Eurogamer: Gran Turismo has weather effects and night racing. Why doesn't Forza 4? Have you explored the possibility?
Dan Greenawalt: Every version we explore night and weather. We whittle down thousands of ideas, and we have these autonomous teams. We hire specialists. We build the game like an onion. At its core is a drop-dead amazing simulation engine. But we always assume we're wrong, and then find the best way to make it better. It's that commitment that makes me confident we have the strongest simulation, because we build partnerships other companies just can't, and we have a commitment to getting it right at our core.
We then build assists and fun gameplay and things on top of it without ever sacrificing that. Well, part of that is a solid 60 frames per second. And I mean solid. When you start doing multiple projected shadows off of the front of the car... we have 16 players, so 16 cars times two, so 32 projected shadows. That is a very graphically intense thing.
Now, that's totally possible on the Xbox 360, but it means the specialists we have in graphics would need to work on that problem, and it would be a hard problem. The hard problem we chose to take on with our graphics this version was Image Based Lighting, and working with Hollywood. Every version, we look at this long list of features we would do, and they are divided into these different autonomous groups that have the specialists that could actually do it. We just can't take a network developer and say, hey, why don't you do a new particle system. It's not that they're smart guys, but we hired them because they are so good at delivering network code.
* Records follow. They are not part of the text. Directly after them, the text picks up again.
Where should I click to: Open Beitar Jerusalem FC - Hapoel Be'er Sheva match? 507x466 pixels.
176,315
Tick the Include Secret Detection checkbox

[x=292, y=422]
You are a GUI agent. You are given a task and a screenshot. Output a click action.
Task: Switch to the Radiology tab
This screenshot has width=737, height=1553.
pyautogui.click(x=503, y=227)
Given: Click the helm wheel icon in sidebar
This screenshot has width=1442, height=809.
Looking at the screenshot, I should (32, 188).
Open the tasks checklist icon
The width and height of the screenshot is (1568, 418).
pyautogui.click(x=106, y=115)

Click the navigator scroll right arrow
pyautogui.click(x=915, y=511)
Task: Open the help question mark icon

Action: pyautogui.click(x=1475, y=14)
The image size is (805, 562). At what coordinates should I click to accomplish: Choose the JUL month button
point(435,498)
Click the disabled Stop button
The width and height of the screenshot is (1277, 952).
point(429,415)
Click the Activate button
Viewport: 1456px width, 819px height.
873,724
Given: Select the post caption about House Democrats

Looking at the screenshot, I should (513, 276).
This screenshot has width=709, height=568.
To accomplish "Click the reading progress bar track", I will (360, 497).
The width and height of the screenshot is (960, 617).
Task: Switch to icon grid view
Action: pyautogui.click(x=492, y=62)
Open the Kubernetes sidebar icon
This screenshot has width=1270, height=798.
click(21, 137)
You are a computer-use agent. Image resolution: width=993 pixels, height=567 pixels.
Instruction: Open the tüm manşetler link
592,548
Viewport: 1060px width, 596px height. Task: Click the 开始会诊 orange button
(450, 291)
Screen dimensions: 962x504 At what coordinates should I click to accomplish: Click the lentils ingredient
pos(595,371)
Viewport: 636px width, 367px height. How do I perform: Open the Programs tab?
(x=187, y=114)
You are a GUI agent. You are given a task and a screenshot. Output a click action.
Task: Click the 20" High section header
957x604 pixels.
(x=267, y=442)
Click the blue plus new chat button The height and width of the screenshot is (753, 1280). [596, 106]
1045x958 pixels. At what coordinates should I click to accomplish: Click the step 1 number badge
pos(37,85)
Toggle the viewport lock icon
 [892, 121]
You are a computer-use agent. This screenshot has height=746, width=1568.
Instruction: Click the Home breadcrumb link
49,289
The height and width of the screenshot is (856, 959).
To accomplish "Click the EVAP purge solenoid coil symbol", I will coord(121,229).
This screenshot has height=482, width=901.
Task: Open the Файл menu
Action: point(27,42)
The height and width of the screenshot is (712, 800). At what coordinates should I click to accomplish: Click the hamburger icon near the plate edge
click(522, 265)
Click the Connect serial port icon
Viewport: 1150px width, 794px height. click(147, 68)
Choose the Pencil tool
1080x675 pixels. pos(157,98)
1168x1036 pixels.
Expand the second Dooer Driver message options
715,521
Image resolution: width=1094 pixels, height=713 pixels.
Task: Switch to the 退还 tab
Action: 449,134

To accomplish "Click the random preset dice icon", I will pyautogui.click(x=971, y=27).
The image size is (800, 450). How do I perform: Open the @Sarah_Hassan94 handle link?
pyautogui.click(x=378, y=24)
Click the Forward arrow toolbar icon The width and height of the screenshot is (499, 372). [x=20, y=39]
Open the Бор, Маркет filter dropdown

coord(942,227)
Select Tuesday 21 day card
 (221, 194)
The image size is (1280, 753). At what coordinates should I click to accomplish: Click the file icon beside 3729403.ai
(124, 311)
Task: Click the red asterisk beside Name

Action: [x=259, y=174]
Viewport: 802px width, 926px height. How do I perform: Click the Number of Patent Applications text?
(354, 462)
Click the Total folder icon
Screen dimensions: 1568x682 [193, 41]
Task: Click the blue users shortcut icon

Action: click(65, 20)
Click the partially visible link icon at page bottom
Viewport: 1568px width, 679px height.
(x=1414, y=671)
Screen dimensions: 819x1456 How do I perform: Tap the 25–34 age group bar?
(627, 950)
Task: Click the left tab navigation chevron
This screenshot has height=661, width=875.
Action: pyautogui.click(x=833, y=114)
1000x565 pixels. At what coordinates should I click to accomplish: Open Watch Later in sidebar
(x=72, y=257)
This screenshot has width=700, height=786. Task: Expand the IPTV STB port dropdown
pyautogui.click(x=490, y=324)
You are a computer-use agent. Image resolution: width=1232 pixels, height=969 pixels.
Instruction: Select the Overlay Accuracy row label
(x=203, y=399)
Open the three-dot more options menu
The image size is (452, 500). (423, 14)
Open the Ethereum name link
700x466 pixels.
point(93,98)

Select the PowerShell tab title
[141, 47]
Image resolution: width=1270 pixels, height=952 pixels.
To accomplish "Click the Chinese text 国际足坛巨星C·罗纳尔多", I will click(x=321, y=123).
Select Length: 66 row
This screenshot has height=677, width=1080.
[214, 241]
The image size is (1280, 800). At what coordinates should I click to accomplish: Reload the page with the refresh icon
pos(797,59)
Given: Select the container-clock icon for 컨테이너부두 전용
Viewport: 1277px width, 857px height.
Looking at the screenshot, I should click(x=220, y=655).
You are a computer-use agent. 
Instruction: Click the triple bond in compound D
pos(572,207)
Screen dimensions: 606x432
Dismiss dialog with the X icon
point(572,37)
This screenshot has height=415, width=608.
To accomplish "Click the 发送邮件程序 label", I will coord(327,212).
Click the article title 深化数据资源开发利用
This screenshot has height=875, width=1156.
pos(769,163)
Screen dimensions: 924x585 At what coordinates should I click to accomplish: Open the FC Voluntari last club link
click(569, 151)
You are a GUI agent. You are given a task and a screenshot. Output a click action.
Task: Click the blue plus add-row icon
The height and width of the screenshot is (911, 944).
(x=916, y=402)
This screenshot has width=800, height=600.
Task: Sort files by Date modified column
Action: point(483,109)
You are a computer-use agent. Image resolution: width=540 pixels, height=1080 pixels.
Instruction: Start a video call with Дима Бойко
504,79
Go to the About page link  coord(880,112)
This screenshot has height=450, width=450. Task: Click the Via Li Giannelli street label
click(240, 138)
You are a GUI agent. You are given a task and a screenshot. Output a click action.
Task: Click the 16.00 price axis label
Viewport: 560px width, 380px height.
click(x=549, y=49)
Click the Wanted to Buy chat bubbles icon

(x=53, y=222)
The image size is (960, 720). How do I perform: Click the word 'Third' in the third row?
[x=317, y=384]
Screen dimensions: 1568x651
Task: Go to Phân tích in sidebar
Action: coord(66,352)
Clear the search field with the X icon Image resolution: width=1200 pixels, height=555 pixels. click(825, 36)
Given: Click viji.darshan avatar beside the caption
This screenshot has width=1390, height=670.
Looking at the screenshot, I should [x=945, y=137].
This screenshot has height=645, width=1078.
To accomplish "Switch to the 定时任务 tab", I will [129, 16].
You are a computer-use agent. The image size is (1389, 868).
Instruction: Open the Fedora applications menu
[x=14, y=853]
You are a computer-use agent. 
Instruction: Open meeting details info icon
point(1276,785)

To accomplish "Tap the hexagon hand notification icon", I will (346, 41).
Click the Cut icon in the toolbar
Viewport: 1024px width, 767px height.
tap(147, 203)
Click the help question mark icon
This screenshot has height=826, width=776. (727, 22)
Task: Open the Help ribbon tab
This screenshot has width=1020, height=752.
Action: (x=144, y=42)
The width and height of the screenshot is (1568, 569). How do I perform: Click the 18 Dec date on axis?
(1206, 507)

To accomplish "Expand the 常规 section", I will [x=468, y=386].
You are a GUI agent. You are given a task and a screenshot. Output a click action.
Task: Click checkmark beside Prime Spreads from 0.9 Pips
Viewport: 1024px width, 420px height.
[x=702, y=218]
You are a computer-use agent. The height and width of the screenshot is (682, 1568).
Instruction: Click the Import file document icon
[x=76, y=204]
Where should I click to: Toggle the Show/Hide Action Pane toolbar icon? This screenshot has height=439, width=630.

Graphically, doing huge particle effects, we would have to have that group that was developing IBL, and that took a long time for us to get it right. We had to implement a whole new way of thinking through the partnership with Hollywood. We'd have to have them working on that from the ground up. So that's the type of thing where we could do it. We could do it on this hardware. But it didn't prioritise higher than IBL, because the IBL and the way the game looks now is stunning, and it's universal. It helps everybody, no matter what type of player you are, having a beautiful looking game that runs at 60 frames per second is awesome.
The things I've read on forums, people saying, well, I wish they didn't do this feature - first, that shows a lack of respect for the people who are going to love that feature, which is fine. I don't expect gamers to respect people the way I do. But, the assumption in that statement is, we have 350 people, why don't you just move them all on to this other thing I want?
It's like, I can't move artists onto it. That's not going to help. I can't move networking devs. I can't move my physics developers. I can't move my AI developers. To hire the best in the industry takes years. Years. To hire the type of guys we get, you have to take people from Hollywood and other game companies. It's the only way you get senior talent. So you can't just decide, we want to do more, let's just staff up.